- Supreme Court of the United States

Argued October 14, 2015 Decided January 25, 2016
- Full case name: Federal Energy Regulatory Commission v. Electric Power Supply Association et al.
- Docket no.: 14-840
- Citations: 577 U.S. 260 (more) 136 S. Ct. 760; 193 L. Ed. 2d 661

Case history
- Prior: Elec. Power Supply Ass'n v. FERC, 753 F.3d 216, 410 U.S. App. D.C. 103 (D.C. Cir. 2014)

Court membership
- Chief Justice John Roberts Associate Justices Antonin Scalia · Anthony Kennedy Clarence Thomas · Ruth Bader Ginsburg Stephen Breyer · Samuel Alito Sonia Sotomayor · Elena Kagan

Case opinions
- Majority: Kagan, joined by Roberts, Kennedy, Ginsburg, Breyer, Sotomayor
- Dissent: Scalia, joined by Thomas
- Justice Alito took no part in the consideration or decision of the case.

Laws applied
- Federal Power Act

= FERC v. Electric Power Supply Ass'n =

FERC v. Electric Power Supply Ass'n, 577 U.S. 260 (2016), was a case in which the Supreme Court of the United States held that the Federal Energy Regulatory Commission had the authority to regulate demand response transactions. Justice Scalia's dissenting opinion in this case was the last opinion he wrote before his death in February 2016.

COLLECTED DATA:
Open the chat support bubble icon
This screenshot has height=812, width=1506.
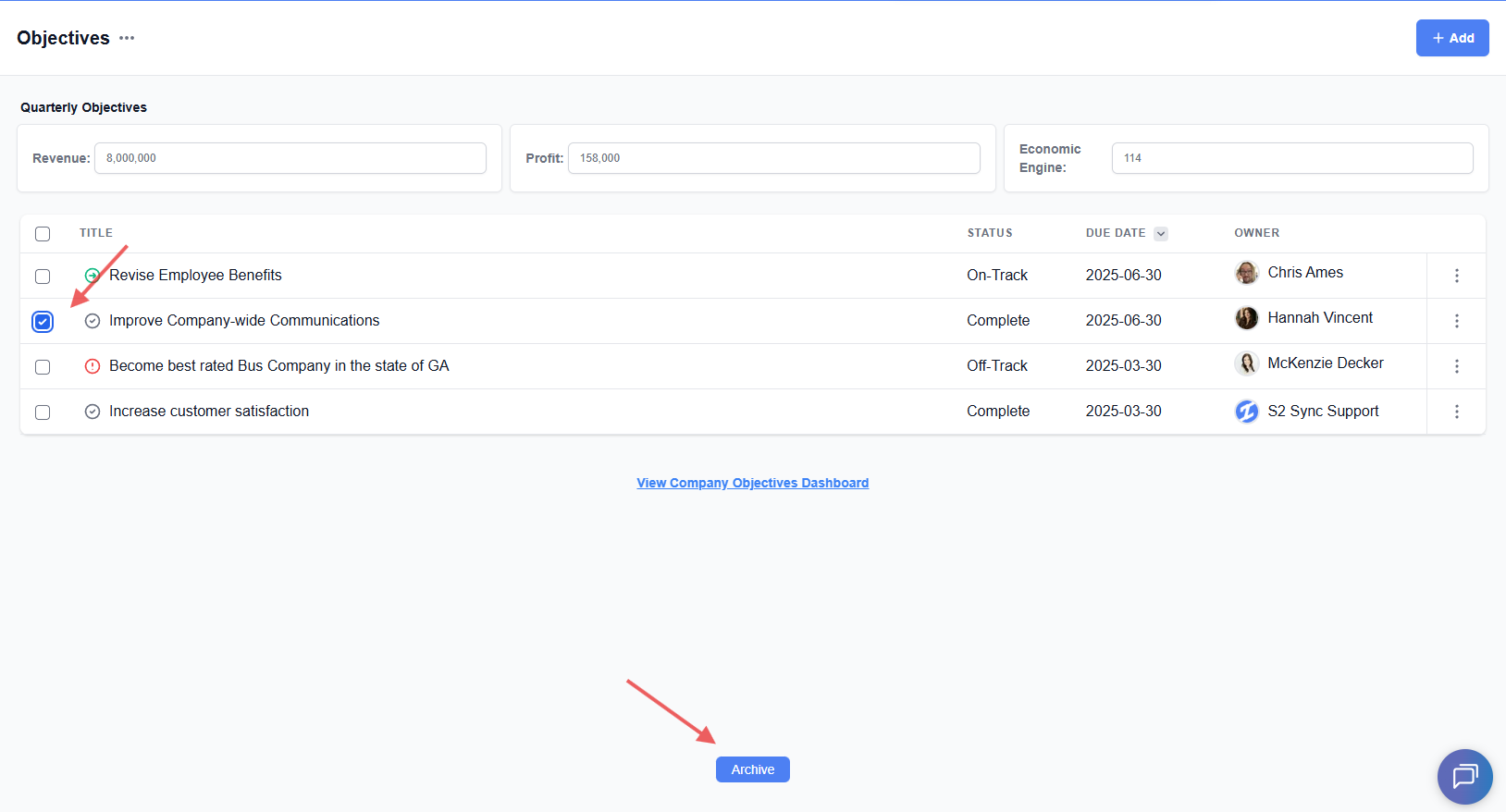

DIRECTIVES:
a) Translate this sentence from the passage on FERC v. Electric Power Supply Ass'n into Spanish: "Justice Scalia's dissenting opinion in this case was the last opinion he wrote before his death in February 2016."
b) Pick up the article on the Supreme Court case FERC v. Electric Power Supply Ass'n at its last sentence and continue it.

ANSWERS TO THE EXERCISE:
a) La opinión disidente del juez Scalia en este caso fue la última opinión que escribió antes de su muerte en febrero de 2016.

b)
==Background==
Under the Federal Power Act, the Federal Energy Regulatory Commission (FERC) is allowed to regulate “the sale of electric energy at wholesale in interstate commerce", including any activities that affect the wholesale price of electricity. This case involved a dispute about FERC's attempts to regulate a practice called "demand response". In demand response transactions, wholesale electricity suppliers pay consumers to use less electricity during periods in which electricity is in high demand. In certain circumstances, FERC required suppliers to pay conserving consumers the same price that they would pay electricity producers for generating electricity. A group of electricity suppliers challenged FERC's regulation in court; they claimed that FERC lacked authority to regulate demand response transactions and that even if they did have the power to do so, FERC failed to justify why demand response providers and electricity producers should receive the same compensation.

==Opinion of the Court==
Writing for a majority of the Court, Justice Elena Kagan ruled that FERC possessed the "requisite statutory power" to regulate demand response transactions and that FERC adequately justified why demand response providers and electricity producers should receive the same compensation. Justice Antonin Scalia wrote a dissenting opinion in which he argued that FERC did not have authority to regulate demand response transactions. This was the last opinion and last dissenting opinion written by Justice Scalia before his death in February 2016, while his last majority opinion was in Kansas v. Carr.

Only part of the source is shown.